### Assigned task
Take the line containing "Viewport: 995px width, 678px height." through the last line of the data and retype those lines exactly. Pictures do not belong in the copy.

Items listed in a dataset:

________

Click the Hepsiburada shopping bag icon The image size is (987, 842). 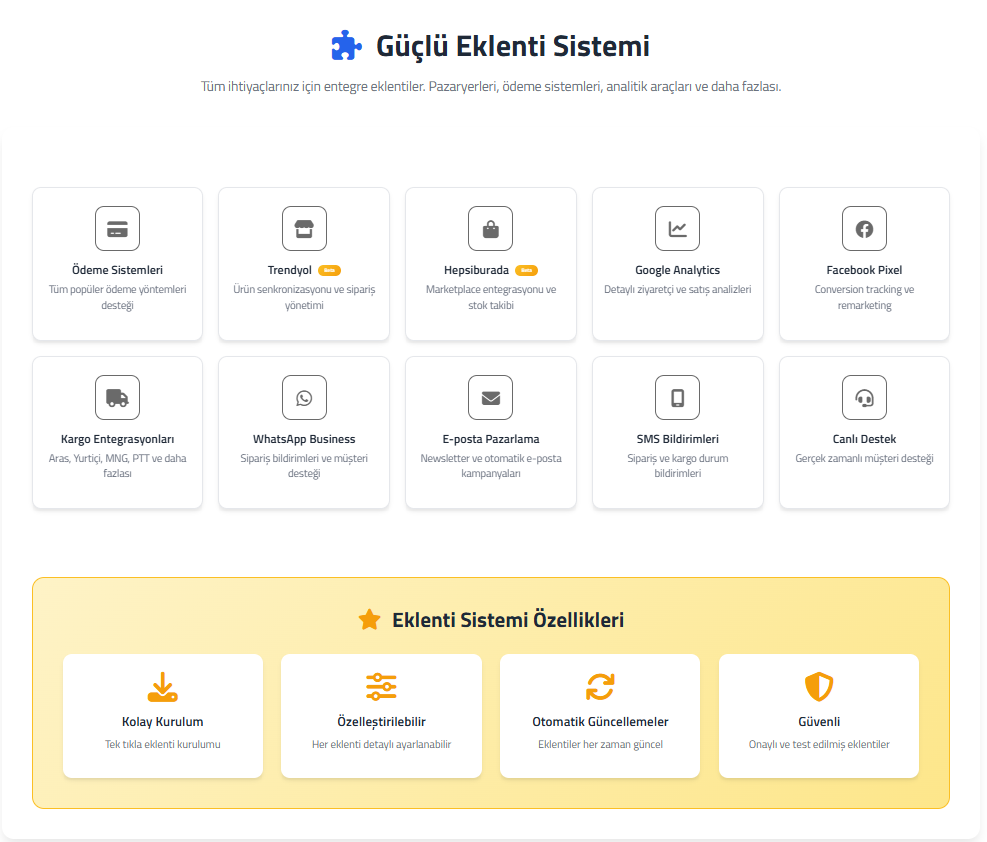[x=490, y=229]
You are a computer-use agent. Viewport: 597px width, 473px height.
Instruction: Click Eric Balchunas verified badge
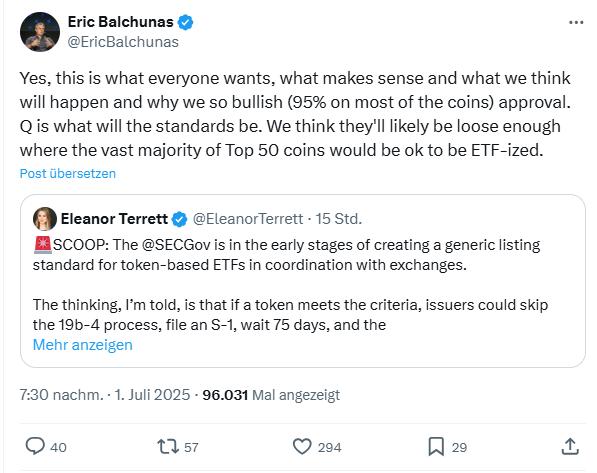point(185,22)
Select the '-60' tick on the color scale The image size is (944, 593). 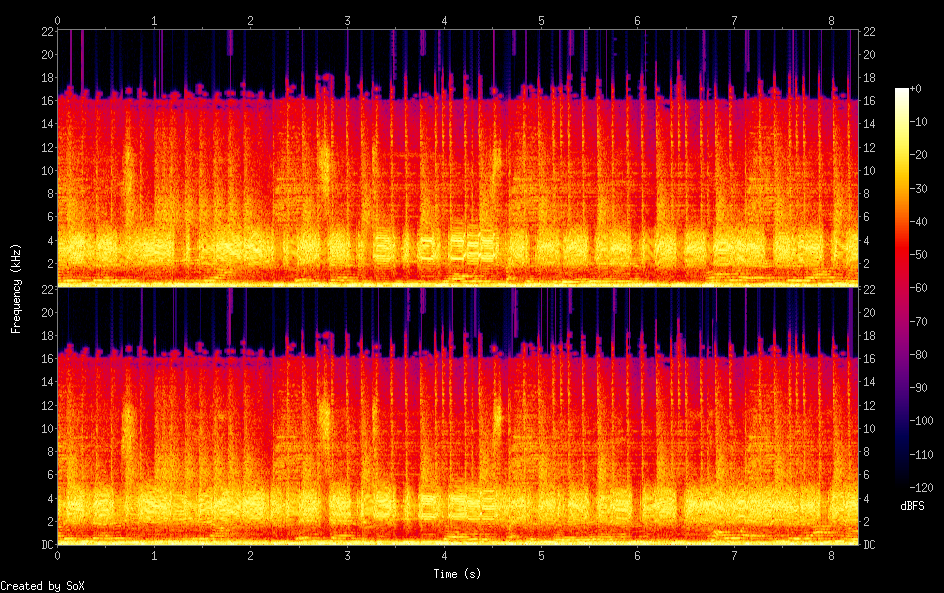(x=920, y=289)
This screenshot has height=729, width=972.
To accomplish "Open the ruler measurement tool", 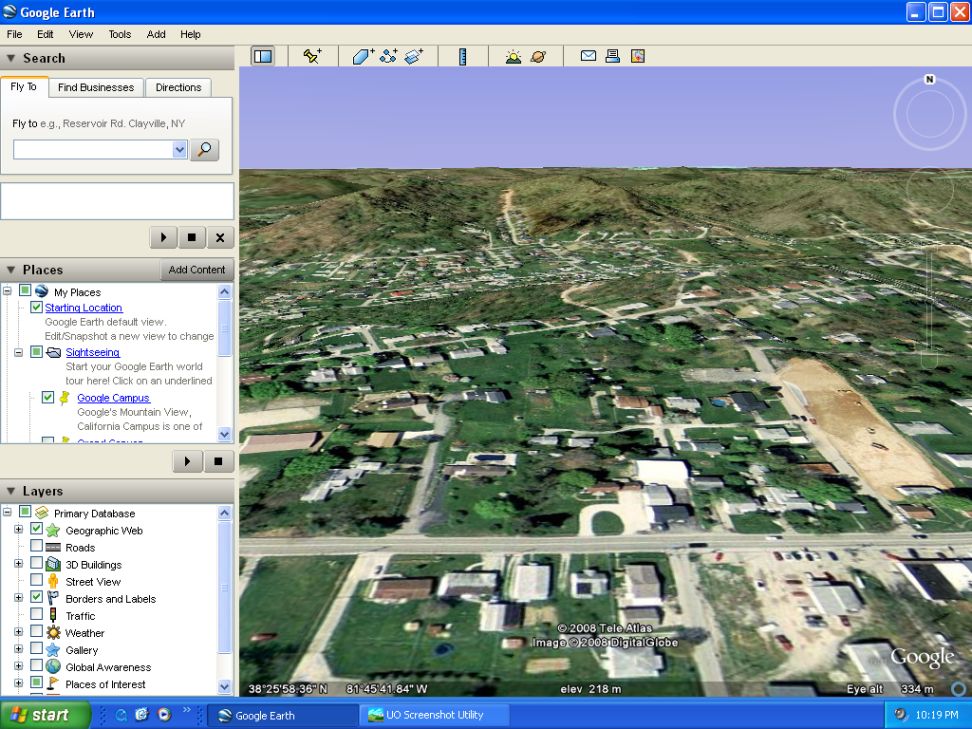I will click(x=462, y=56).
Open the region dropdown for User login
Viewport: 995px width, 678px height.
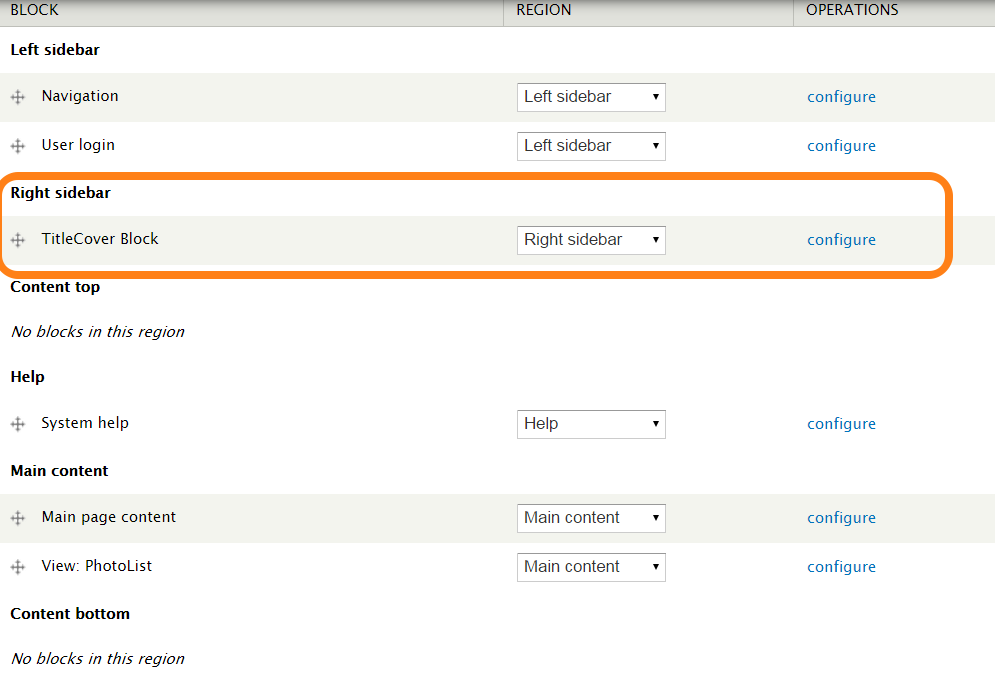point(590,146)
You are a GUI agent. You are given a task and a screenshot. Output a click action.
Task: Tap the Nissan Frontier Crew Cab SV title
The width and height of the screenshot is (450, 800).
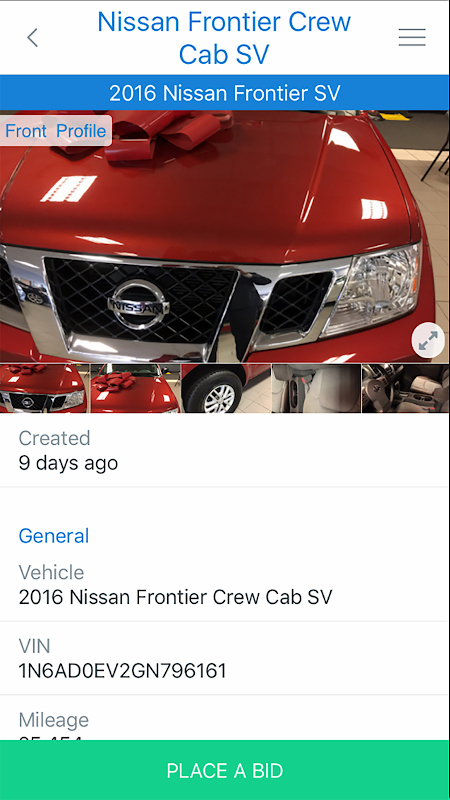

________

### Answer below
Viewport: 995px width, 678px height.
point(590,146)
You are a GUI agent. You are given a task and a screenshot. Output a click action.
Task: Tap the Nissan Frontier Crew Cab SV title
The width and height of the screenshot is (450, 800).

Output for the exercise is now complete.